La Secretaría de Energía convocó para el martes 22 de julio a la consulta ambiental y social de AMBA I, la primera de las grandes ampliaciones del transporte eléctrico que el Gobierno licita bajo concesión de obra pública.
El acto, en Marcos Paz, es un requisito de la clasificación de riesgo del proyecto. Pero hay más.
El dato es que, según pudo saber Shale24, el Banco Interamericano de Desarrollo procesa una garantía de inversión de hasta US$200 millones.
Según el estudio de impacto del proyecto, el instrumento está diseñado para cubrir los contratos de concesión "ante posibles incumplimientos de pago por parte del ente concedente", es decir, el propio Estado nacional, que actúa como concedente a través de la Secretaría.
La cobertura apunta a un riesgo específico: protege al concesionario privado frente a la eventualidad de que quien lo contrata deje de pagarle. No alcanza al riesgo de construcción ni a la evolución de la demanda.
El modelo se apoya en la Ley 17.520 de concesión de obra pública: cada tramo se adjudica a una sociedad de propósito específico que construye, opera y mantiene la infraestructura sin comprometer fondos públicos directos.
Es un cambio respecto del financiamiento estatal clásico de la transmisión, y su punto débil queda visible en la propia garantía.
Para que un privado acepte poner capital de largo plazo teniendo como única contraparte de cobro al Estado argentino, hizo falta un respaldo internacional contra el incumplimiento de esa contraparte. Los US$200 millones, además, salen de recursos reorientados de un préstamo del propio BID ya vigente: el financiador reasignó exposición, no la amplió.
Un proyecto más chico de lo que se venía diciendo
La documentación oficial describe a AMBA I como 172,5 kilómetros de línea de extra alta tensión de 500 kV, más 65 kilómetros de 220 kV y 22 de 132 kV.
Es una dimensión sensiblemente menor a la referencia de "más de 500 kilómetros" que circuló en el sector durante los últimos meses. Esa cifra mayor corresponde, en los documentos, al conjunto del programa, que suma cerca de 890 kilómetros e incluye un segundo corredor (Puerto Madryn–Choele Choel–Bahía Blanca, de 719 kilómetros de extra alta tensión) que el estudio trata como una obra distinta, con su propia traza y su propia consulta.
Los dos corredores comparten el paraguas financiero del BID, pero son proyectos separados.
Riesgo ambiental y la consulta
Lo que sí precisa el estudio es la exigencia ambiental.
El BID clasificó la operación como Categoría A, su nivel más alto de riesgo ambiental y social.

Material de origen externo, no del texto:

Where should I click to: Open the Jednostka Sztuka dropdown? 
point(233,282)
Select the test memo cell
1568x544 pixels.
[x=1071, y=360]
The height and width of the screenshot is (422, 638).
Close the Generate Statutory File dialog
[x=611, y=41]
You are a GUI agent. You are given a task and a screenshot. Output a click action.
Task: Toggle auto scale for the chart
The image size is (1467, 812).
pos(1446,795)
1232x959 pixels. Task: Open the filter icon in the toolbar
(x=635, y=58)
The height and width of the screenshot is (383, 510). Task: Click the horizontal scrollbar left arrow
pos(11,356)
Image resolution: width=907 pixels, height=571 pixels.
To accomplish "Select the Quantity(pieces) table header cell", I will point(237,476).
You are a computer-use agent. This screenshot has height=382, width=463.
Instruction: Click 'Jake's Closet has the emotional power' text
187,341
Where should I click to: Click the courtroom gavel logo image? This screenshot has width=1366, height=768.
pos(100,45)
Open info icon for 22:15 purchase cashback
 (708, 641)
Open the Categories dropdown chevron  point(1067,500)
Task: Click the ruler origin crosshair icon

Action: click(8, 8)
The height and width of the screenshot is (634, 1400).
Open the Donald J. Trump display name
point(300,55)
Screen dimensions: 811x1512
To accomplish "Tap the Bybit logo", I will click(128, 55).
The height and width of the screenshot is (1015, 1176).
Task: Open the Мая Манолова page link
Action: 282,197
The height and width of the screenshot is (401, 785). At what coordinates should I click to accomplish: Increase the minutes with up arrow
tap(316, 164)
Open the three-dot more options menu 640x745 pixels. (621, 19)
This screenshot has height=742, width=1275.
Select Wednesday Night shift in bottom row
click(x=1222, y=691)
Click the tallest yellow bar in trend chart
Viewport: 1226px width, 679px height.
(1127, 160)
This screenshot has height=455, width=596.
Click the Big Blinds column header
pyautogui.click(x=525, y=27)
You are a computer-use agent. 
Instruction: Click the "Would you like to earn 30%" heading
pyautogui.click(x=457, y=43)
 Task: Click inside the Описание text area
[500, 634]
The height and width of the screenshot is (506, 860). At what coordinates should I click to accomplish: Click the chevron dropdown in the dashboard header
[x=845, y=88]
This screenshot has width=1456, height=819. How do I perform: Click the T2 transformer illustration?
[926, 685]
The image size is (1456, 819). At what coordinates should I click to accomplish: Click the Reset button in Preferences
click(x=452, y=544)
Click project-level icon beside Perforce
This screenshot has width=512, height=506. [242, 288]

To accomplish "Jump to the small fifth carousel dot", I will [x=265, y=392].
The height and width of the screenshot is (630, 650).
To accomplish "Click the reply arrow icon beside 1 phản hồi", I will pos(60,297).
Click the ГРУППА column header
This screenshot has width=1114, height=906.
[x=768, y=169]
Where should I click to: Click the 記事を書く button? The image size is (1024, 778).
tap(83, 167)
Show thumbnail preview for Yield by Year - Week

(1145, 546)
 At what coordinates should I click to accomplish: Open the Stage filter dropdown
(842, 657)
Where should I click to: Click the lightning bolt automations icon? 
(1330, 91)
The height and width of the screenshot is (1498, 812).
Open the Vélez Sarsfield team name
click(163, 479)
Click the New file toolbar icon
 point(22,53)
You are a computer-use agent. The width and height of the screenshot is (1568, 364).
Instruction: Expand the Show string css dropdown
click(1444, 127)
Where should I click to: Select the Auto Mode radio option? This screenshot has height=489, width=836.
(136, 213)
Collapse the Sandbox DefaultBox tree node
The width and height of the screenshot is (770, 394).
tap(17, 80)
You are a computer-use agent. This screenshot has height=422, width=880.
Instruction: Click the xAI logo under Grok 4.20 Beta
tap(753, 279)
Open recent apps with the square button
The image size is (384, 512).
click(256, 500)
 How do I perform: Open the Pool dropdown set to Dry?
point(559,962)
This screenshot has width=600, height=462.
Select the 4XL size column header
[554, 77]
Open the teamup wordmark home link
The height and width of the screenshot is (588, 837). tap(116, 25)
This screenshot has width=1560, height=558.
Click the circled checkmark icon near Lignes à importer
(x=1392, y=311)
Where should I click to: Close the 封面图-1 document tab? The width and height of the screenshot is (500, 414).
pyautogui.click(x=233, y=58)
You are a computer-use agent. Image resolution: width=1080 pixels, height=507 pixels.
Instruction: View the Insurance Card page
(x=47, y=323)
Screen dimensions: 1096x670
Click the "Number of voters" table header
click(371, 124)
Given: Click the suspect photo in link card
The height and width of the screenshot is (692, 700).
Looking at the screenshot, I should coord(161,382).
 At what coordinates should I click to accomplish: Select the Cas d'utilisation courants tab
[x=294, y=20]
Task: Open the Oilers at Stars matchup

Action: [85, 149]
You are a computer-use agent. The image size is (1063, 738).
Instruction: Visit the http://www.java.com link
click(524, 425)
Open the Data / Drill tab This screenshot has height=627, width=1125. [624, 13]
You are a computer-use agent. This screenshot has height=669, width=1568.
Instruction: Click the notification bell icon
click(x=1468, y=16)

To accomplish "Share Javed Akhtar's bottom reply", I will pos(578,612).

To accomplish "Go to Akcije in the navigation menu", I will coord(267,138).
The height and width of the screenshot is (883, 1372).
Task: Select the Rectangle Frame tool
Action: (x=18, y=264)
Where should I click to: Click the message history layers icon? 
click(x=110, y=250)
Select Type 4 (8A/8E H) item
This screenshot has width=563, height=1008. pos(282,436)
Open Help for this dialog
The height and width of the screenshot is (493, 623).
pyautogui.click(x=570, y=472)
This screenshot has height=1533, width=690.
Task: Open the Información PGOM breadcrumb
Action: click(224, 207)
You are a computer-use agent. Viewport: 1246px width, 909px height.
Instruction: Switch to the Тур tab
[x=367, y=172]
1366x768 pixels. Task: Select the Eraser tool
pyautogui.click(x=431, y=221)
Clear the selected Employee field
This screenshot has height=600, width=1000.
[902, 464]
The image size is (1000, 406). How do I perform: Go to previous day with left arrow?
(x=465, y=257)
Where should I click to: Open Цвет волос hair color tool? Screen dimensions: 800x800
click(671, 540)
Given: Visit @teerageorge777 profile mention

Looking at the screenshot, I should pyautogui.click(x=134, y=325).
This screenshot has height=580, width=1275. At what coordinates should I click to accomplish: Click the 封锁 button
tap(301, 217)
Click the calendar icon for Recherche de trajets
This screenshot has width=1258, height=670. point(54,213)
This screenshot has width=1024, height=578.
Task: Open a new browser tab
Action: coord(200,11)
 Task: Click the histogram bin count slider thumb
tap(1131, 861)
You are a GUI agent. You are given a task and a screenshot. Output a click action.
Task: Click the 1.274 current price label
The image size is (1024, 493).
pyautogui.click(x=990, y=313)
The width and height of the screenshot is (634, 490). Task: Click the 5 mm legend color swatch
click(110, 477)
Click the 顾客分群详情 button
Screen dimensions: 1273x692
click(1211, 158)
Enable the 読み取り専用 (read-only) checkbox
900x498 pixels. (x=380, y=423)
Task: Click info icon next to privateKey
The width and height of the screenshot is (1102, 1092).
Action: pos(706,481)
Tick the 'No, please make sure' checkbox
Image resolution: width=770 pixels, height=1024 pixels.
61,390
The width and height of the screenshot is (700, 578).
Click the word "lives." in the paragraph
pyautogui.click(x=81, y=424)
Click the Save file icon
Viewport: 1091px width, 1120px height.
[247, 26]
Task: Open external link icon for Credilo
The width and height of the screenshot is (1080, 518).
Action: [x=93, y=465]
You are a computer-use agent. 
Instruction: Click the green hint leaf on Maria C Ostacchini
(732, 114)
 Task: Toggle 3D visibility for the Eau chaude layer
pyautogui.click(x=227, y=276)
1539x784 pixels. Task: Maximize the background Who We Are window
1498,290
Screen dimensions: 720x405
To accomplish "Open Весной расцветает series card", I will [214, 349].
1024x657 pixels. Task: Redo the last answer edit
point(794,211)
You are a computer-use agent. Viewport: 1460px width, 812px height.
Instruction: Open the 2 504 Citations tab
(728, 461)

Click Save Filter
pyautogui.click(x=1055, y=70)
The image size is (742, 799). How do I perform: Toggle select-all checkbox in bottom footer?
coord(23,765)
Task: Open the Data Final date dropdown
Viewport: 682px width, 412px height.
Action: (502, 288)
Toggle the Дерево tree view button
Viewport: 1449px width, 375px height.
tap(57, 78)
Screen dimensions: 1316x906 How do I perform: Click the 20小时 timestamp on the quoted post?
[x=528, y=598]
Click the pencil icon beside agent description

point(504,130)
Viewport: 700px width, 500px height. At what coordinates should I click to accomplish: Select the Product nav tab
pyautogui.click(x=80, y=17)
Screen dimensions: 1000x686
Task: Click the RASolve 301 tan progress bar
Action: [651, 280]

La fundamentación es explícita: posible afectación de hábitats naturales y de áreas clave para la biodiversidad, remoción de cobertura vegetal, fragmentación del paisaje y desplazamiento económico asociado a la constitución de servidumbres administrativas de paso sobre los campos que la línea atraviesa. Esa categoría es la que activa la norma de participación del banco y obliga a la consulta pública del martes.
La traza de AMBA I recorre doce municipios bonaerenses (La Matanza, Merlo, Marcos Paz, General Rodríguez, Luján, Mercedes, Exaltación de la Cruz, San Andrés de Giles, Zárate, Hipólito Yrigoyen, 25 de Mayo y Campana) y el mapa de actores del proyecto alcanza desde propietarios frentistas y sociedades rurales hasta seis comunidades indígenas del conurbano y el Parque Nacional Ciervo de los Pantanos. Todos ellos son, en los términos del expediente, partes a consultar.
La instancia mañana será híbrida, presencial y virtual, y, como aclara la propia documentación, los espacios de consulta "no son vinculantes": las observaciones se registran, se responden y, cuando corresponda, se incorporan al diseño, aunque no obligan.
En paralelo, el programa deja abierto un mecanismo de gestión de quejas y reclamos que funcionará durante todo el ciclo de la obra. El objetivo declarado del programa que engloba a AMBA I excede al área metropolitana: la documentación lo enmarca en la meta de integrar nueva generación eólica y solar al sistema, hoy limitada por la falta de capacidad de transporte.